### Text section
Gin, as we know it today, has its roots in the Dutch genever, a whisky-like juniper-dominated spirit that is believed to have inspired the phrase “Dutch courage” – the liquid (and misplaced) courage that soldiers needed before going into battle. 

In the thousand or so years since juniper berries and botanicals were first used to render a rough-tasting distillate more palatable, gin has evolved from a “wine of the poor” to the international star of craft cocktails, as soaring demand shows little signs of souring.

 

Growing category

Internationally, gin as an alcoholic category is expected to grow by $6.68-billion between 2021-2026, at an average annual rate of 7.59%, according to analysts. In South Africa, gin volumes are expected to reach 4.98 million litres by 2027, according to data from Statista

Market research company Technavio expects the category’s market share growth in the standard gin segment to be “significant” by 2026. It’s reported that “the increasing on-trade consumption of gin and the rising popularity of and demand for premium and super-premium gin products will facilitate the gin market growth in Europe”.

 

The new gin craze

For the past decade, gin as a category of spirits has experienced a massive revival thanks to the growth of cocktail culture and the global popularity of gin and tonic. With renewed appetite for high-quality, artisanal gins, premium brands are offering innovative styles and gorgeous packaging.

From classically flavoured juniper-infused gins, to artisan gins enhanced with a combination of herbs, spices, fruit or floral flavours, most gins are best served with tonic water, as a base spirit for cocktails, or as a gin-based fruit cup or even liqueur (think Pimm’s – a blend of gin, quinine, and spices).

### Work to be completed
What average annual growth rate does the gin article give for the international gin category between 2021 and 2026? Answer from the gin article alone.

### Data rows
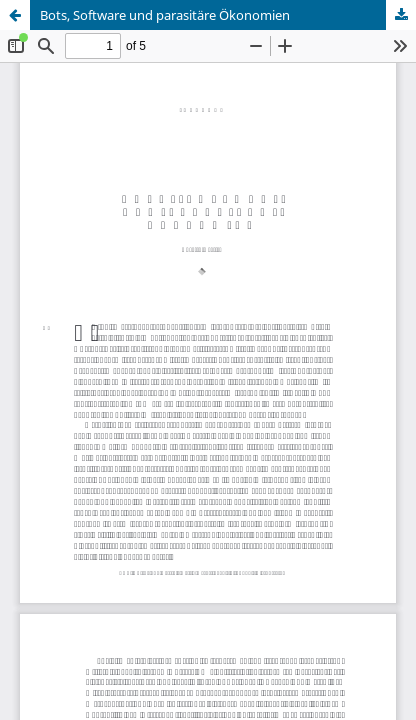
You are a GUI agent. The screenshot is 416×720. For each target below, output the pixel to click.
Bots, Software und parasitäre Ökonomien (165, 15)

* * *

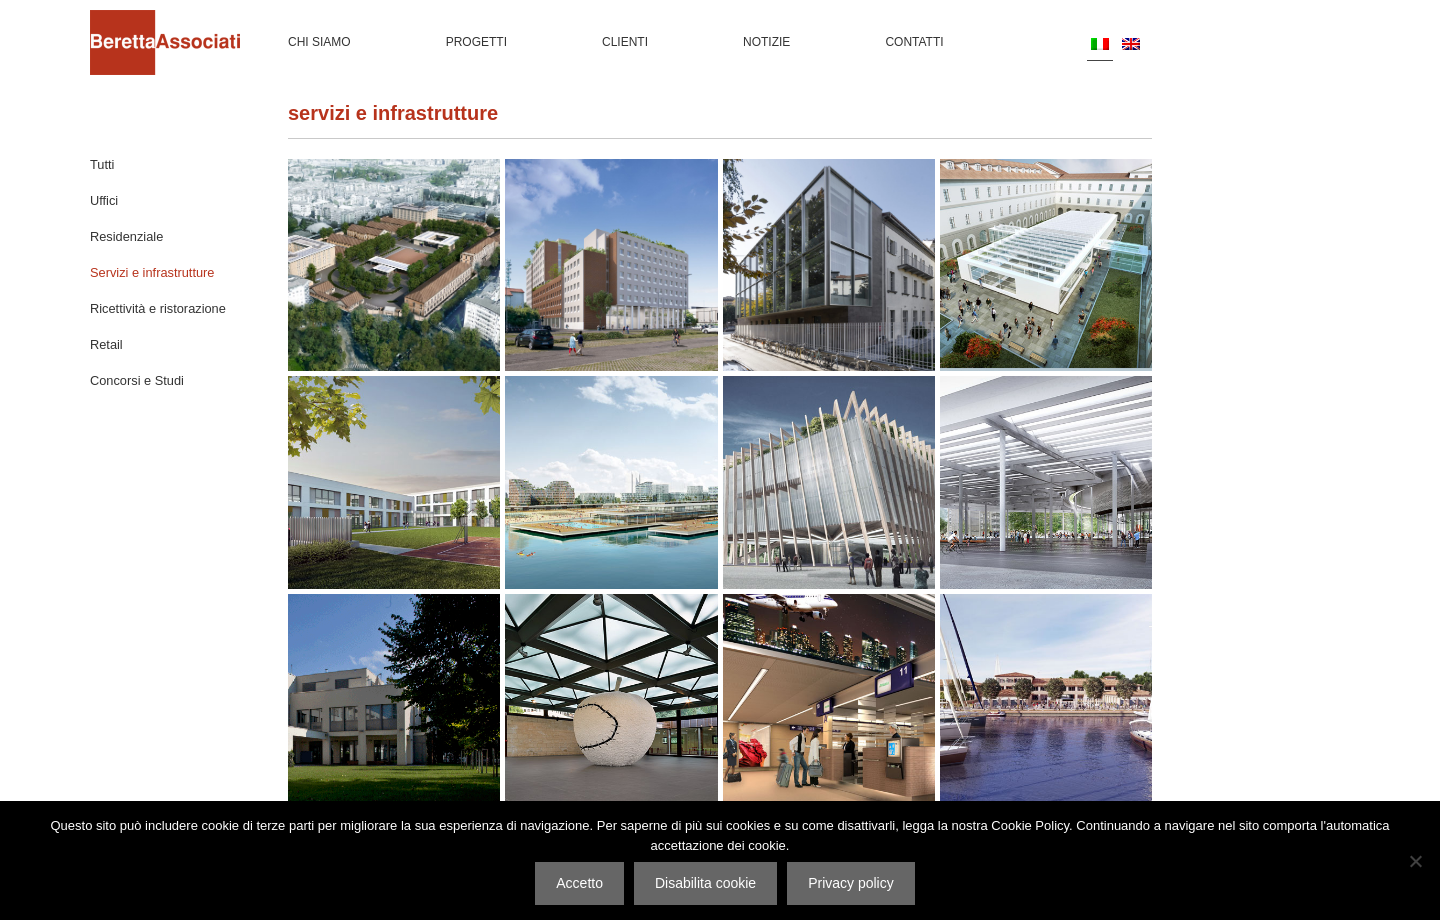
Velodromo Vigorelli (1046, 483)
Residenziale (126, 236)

### Written response
7.59%